Alors on me rétorquera que Xavier Giannoli se défend de ses conclusions et jure ses grands dieux qu’il n’a rien à voir avec cette lecture, qu’il ne fait pas de politique et qu’il visait bien au contraire à alerter (il reprend le titre d’un livre de Johann Chapoutot Les Irresponsables sur la montée d’Hitler vers le pouvoir en Allemagne, dans un dialogue de son film). Et il est vrai que la fin de son long-métrage avec la phrase qu’il fait dire à Léonide Moguy, le réalisateur juif ukrainien qui avait découvert et fait tourner Corinne Luchaire — « il nous reste le cinéma » — laisse un peu pantois quant à l’appréhension du réalisateur sur ce qu’il a effectivement voulu transmettre…

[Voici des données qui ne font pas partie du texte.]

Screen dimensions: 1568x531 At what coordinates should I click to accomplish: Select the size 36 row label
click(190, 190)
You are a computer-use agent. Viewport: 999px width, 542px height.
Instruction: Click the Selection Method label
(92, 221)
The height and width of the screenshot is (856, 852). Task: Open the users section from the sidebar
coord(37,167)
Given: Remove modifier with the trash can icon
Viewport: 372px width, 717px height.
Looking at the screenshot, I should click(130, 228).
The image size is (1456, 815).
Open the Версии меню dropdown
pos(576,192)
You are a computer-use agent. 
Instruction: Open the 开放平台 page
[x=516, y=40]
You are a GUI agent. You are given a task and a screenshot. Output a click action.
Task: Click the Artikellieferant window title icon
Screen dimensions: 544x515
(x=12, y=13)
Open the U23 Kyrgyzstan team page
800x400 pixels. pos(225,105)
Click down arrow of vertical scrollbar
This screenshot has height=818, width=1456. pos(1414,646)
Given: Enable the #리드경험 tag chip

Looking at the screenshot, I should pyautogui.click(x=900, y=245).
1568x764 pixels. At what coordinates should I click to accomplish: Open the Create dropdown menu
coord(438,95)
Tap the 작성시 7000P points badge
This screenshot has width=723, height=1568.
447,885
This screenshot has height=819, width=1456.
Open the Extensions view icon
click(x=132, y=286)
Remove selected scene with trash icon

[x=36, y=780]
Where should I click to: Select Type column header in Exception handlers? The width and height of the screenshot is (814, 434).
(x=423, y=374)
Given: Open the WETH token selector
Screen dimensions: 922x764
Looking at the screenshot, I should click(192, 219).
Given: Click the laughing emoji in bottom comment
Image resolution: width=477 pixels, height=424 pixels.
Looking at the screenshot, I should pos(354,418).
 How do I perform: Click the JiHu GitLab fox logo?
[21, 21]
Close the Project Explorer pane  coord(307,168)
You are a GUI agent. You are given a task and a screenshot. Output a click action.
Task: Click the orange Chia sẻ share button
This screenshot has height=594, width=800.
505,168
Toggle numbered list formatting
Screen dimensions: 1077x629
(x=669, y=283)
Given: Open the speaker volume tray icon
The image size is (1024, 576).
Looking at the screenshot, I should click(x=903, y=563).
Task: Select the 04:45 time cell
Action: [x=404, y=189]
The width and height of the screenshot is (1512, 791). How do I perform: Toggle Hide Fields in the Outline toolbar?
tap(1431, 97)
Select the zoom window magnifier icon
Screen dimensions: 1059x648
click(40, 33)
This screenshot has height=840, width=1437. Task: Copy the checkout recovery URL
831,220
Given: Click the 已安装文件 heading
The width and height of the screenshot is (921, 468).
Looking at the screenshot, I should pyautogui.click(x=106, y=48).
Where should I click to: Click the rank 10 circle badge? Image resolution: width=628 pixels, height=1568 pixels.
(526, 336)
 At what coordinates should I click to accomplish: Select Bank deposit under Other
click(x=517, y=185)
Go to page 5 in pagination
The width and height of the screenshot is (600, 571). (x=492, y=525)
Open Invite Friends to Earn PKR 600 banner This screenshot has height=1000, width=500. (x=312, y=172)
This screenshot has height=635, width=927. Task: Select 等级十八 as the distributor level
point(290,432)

Xavier Giannoli emprunte le titre de son film à un recueil de poésie de Victor Hugo publié en 1840 à Paris et rassemblant quelque quarante-quatre poèmes composés entre 1836 et 1840. Il se réfère en particulier au poème Sagessede 1840 et à ce vers : « Tout l’homme sur la terre a deux faces, le bien et le mal. Blâmer tout, c’est ne comprendre rien ». Là se situe en définitive le sens qu’il souhaite transmettre : le mal n’est pas forcément là où l’on croit et, finalement, il y a du mauvais en chacun de nous… ou presque, pourrait-on dire après avoir vu son film. Si, comme Giannoli le répète jusqu’à l’ennui, il ne faut pas être manichéen, le manichéisme tel qu’il est condamné ici ne semble toucher en définitive que l’un des deux camps : celui qui accuse et qui condamne la collaboration, celui des « vainqueurs », autre cliché de la littérature collaborationniste de la fin de la guerre. Une lecture que n’égratignent pas les 6 minutes de réquisitoire contre Jean Luchaire, lors du procès à la suite duquel il est condamné à mort, censé rétablir la vérité sur ces « salauds » : 6 petites minutes sur 3 heures 15, c’est bien (bien trop) peu…
Notes
[1] Luc Chessel, « Jean Dujardin dans “les Rayons et les Ombres”, biopic affligeant », Libération, 18 mars 2026
[2] Yves Pourcher, Barbara Lambauer et Cédric Méletta, « “Les Rayons et les Ombres” : un formidable cadeau pour penser les années noires de l’Occupation », Le NouvelObs, 4 avril 2026.
[3] Laurent Joly (dir.), Vichy : histoire d’une dictature (1940-1944), Paris, Tallandier, 2025.
[4] Anne-Sophie Anglaret a participé notamment à l’ouvrage dirigé par Laurent Joly ; elle a également écrit, Au service du maréchal ? — La légion française des combattants (1940-1944), Paris, CNRS éditions, 2023.
[5] Julien Luchaire, « Le cas de conscience devant Hitler », L’Éveil des Peuples, 4 juin 1933.
[6] Corinne Luchaire, Ma drôle de vie. Mémoires, Paris, Nouveau Monde, 2026 [1ere édition 1949].
[7] Bénédicte Vergez-Chaignon, « Dire qu’un personnage n’est ni tout blanc ni tout noir ne justifie pas la main forcée à la compassion », Le Monde, 1er avril 2026.
[8] Pascal Blanchard, Isabelle Veyrat-Masson, « Introduction », in idem (dir.), Les guerres de mémoires, la France et son histoire. Enjeux politiques, controverses historiques, stratégies médiatiques, Paris, La Découverte, 2008, p. 31.
[9] Jeremy D. Stoddard, Alan S. Marcus, « The Burden of Historical représentations : Race, freedom and “Educational” Hollywood film », Film and History, vol. 36, 2006, p. 28.